The Dominion (commonly referred to as The Dom) was a broadsheet metropolitan morning daily newspaper published in Wellington, New Zealand, from 1907 to 2002. It was first published on 26 September 1907, the day New Zealand achieved Dominion status. It merged with The Evening Post, Wellington's afternoon daily newspaper, to form The Dominion Post in 2002.

==History==
===20th century===
The Dominion was founded by Wellington Publishing Company Limited, a public listed company formed for the purpose twelve months earlier by a group of businessmen, rather than newspapermen, "in the Opposition and freehold interests". The existing Wellington morning newspaper The New Zealand Times had a Liberal Party heritage and the big pastoral landowners lacked a voice in the new dominion's capital and its hinterland provinces. Accordingly, The Dominions circulation was always soundest outside Greater Wellington, where the long-established and politically neutral Evening Post always dominated. Early printing and special services delivered The Dominion the same day throughout the lower North Island. Wellington businessman John Duthie was one of the founding directors and was chairman of the board from 1912 until his death in 1915.

The Dominion promoted the conservative Reform Party and its policies. After twenty years it took over and closed its morning rival The New Zealand Times in 1927. The Dominions ambitious new headquarters building in Mercer Street was completed in 1928.

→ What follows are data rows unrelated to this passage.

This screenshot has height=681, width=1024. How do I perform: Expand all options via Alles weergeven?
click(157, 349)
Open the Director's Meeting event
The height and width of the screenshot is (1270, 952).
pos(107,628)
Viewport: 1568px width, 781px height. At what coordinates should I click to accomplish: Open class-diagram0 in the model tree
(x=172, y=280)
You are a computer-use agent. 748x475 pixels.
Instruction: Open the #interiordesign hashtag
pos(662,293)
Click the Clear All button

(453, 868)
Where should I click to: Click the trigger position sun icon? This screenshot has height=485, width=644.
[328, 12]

Wellington Publishing Company's operations did not provide a good financial return on investment for its backers. In 1964, negotiations were under way with the Canadian–British Thomson Newspapers organization when a holidaying visitor casually picked up a copy and read of the proposal. Rupert Murdoch decided to make a bid, and Wellington Publishing Company became the first international investment by his growing newspaper empire.

===Merger===
In 1972 ownership was merged with that of its afternoon rival, The Evening Post, to achieve economies such as running the otherwise part-time new printing house of the Post in two shifts. The new holding company, initially intended to be Amalgamated Publishers, was named Independent Newspapers Limited (INL). The Dominions headquarters building was soon dispensed with. The two newspapers kept their separate identities and rivalries until 2002, when they were merged to form a morning publication named The Dominion Post.

===Fairfax/Stuff ownership===
In 2003, INL divested itself of its publishing concerns to Fairfax Media, an Australian company. As of 2012, The Dominion Post was run from the old Post printing house site in Boulcott Street, and printed in Petone.

On 1 February 2018, Fairfax New Zealand Limited changed its name to Stuff Limited (named after its Stuff website, which launched in 2000). In December 2018, Fairfax Media merged with Australia's Nine Entertainment, which acquired its stable of New Zealand newspapers.

On 25 May 2020, Nine Entertainment sold its holdings, including The Dominion Post, to Stuff's CEO Sinead Boucher for NZ$1, with the transaction completed on 31 May 2024. This marked the return of the company to New Zealand ownership. In April 2023, the merged paper was renamed The Post.